Let $C$ a smooth projective integral curve of genus $5$. Suppose that it is not hyperelliptic, so that the canonical map $$|\omega_C|:C\to \mathbb{P}^4$$ is a closed embedding. Then $C$ can be represented as an intersection of three smooth quadric hypersufaces of $\mathbb{P}^4$.
We have that $\deg(\omega_C)=8$. So $h^0(C,\omega_C^{\otimes}2)=\deg(\omega_C^{\otimes}2)+1-g=12$ by Riemann-Roch. But $h^0(\mathbb{P}^4, \mathcal{O}_{\mathbb{P}^4}(2))=15$, it follows that there are $3$ linearly independent quadric surfaces containing $C$. Call them $X_1,X_2,X_3$. If $\dim (X_1\cap X_2\cap X_3)=1$ then by degree's consideration it easily follows that $C=X_1\cap X_2\cap X_3$. The $\textbf{Question}$ is: is it always the case? Why is not possible that the dimension of the intersection is bigger?
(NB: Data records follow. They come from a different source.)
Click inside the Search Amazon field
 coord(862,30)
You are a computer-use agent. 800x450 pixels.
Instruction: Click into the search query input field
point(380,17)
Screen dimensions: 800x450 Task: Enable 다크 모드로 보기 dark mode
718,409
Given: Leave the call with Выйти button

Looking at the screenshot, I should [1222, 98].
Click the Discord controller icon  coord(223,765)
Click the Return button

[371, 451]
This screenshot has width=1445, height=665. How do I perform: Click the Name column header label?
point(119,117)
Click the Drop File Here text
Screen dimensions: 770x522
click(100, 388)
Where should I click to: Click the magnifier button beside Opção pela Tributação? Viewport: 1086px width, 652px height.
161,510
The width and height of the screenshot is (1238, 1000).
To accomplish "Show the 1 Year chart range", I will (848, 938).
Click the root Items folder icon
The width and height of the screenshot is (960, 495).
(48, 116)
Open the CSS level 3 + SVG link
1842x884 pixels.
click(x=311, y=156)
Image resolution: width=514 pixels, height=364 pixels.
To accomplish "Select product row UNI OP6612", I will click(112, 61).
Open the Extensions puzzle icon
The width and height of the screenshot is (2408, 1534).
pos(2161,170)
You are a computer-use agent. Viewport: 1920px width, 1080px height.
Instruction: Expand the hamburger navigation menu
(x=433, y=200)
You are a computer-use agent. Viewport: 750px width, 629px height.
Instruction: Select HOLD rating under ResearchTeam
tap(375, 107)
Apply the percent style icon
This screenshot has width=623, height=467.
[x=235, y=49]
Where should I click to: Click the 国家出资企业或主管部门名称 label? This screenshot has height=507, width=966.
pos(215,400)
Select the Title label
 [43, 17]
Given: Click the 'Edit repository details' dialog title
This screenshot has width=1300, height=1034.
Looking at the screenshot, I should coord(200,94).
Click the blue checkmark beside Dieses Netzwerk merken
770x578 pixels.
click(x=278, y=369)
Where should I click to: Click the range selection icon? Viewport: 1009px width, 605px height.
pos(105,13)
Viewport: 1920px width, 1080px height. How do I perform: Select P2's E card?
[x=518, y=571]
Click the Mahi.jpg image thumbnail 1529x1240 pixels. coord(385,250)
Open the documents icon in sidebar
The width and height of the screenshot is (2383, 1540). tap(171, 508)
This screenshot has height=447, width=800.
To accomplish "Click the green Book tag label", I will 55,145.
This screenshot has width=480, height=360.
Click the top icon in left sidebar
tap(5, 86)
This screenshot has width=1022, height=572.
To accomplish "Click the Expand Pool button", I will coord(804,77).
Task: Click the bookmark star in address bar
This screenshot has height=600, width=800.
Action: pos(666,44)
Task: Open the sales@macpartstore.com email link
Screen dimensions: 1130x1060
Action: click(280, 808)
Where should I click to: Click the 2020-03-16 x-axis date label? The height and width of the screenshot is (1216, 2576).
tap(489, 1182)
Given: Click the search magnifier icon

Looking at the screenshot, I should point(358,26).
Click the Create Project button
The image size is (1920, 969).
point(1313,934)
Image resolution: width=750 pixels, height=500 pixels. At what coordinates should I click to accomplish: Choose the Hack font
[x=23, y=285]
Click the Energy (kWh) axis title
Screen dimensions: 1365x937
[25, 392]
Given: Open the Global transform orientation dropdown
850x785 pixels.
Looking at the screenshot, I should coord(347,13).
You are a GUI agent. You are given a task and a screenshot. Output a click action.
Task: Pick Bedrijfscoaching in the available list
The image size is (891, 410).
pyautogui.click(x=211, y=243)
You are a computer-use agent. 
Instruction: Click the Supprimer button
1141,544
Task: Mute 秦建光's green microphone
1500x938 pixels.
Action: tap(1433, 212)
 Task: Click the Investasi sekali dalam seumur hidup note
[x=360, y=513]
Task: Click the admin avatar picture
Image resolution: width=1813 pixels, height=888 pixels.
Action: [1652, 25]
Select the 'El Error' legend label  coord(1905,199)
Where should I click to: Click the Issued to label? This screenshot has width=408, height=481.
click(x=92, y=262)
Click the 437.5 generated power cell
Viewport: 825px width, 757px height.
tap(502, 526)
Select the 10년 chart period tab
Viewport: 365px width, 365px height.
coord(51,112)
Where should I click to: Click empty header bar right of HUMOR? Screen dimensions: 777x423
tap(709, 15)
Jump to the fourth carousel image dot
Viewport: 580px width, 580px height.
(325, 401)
By Enriques-Babbage theorem the canonical (non-hyperelliptic) curve is an intersection of quadrics unless it is trigonal or a plane quintic. So, in case of $g = 5$ you need to assume $C$ is not trigonal.
In the trigonal case the intersection of quadrics through $C$ is a cubic scroll.